Extract:
=-=-=

Abstract

Abstract Inflammatory cells like microglia exert beneficial effects on neuronal survival, synaptic maintenance, and circuit plasticity. Most research has focused on neural injury or insult; roles in normal development and homeostasis remain less clear. To characterize the behavior of microglia under non-pathological conditions, we exploit seasonal death and replacement of neurons in a sensorimotor brain region responsible for singing behavior in white-crowned sparrow, Zonotrichia leucophrys. The song control nucleus HVC incorporates 50,000 new projection neurons into an existing pool of 100,000 neurons within one week of transitioning to breeding conditions. Within four days of transitioning back to nonbreeding conditions, an equal number of HVC neurons dies. Seasonal neuronal death in HVC increases neural stem cell proliferation in the adjacent ventral ventricular zone. This growth and regression correlates to respective increases and decreases in song production rate and quality. We found that microglia activation mediates pro-neurogenic responses in each of two paradigms: (i) inflammation induced locally with lipopolysaccharide microinjection in HVC was sufficient to induce neural stem cell proliferation; (ii) inflammation, including activation of microglia, was necessary to induce neural stem cell proliferation following seasonal neuronal loss. Having established that activation of microglia drives pro-neurogenic responses under non-pathological conditions, we are enabling future mechanistic studies with essential genetic and molecular tools, including a high quality annotated genome and transcriptome, cell-type specific molecular markers, in vivo imaging, and CRISPR/Cas9 mutagenesis.

=-=-=

Dataset extract:

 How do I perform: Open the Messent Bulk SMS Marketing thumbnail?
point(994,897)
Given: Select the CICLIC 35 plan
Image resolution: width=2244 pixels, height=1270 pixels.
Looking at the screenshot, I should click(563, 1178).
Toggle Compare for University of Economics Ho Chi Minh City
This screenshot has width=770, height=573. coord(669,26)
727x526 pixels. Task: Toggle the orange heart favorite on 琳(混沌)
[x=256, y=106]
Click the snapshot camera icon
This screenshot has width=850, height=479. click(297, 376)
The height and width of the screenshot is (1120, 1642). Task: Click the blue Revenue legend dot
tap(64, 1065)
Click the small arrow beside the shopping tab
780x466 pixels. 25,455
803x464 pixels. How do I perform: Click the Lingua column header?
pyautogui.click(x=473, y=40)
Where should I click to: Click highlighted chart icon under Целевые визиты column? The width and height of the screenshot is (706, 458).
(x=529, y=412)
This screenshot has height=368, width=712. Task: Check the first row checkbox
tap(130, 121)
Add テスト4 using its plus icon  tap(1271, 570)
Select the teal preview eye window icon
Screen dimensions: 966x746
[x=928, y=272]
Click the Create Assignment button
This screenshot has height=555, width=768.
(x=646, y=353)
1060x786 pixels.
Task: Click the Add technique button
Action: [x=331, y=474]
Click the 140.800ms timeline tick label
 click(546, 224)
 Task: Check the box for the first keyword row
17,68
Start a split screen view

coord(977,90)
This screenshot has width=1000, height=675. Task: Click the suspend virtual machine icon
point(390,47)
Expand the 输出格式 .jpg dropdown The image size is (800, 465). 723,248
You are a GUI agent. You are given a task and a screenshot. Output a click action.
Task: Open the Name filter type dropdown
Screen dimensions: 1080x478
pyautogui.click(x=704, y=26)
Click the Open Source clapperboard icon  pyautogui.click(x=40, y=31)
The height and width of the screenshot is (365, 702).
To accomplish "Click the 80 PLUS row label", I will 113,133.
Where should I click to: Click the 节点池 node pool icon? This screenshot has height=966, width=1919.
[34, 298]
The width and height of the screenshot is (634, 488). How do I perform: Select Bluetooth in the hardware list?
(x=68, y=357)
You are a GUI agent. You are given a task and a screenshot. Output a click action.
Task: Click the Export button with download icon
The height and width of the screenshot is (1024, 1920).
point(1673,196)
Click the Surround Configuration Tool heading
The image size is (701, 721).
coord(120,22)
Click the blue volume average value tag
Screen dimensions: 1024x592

=-=-=

Exercise:
In the abstract, how many new projection neurons does the song control nucleus HVC take in within one week of the shift to breeding conditions?

Result:
50,000 new projection neurons.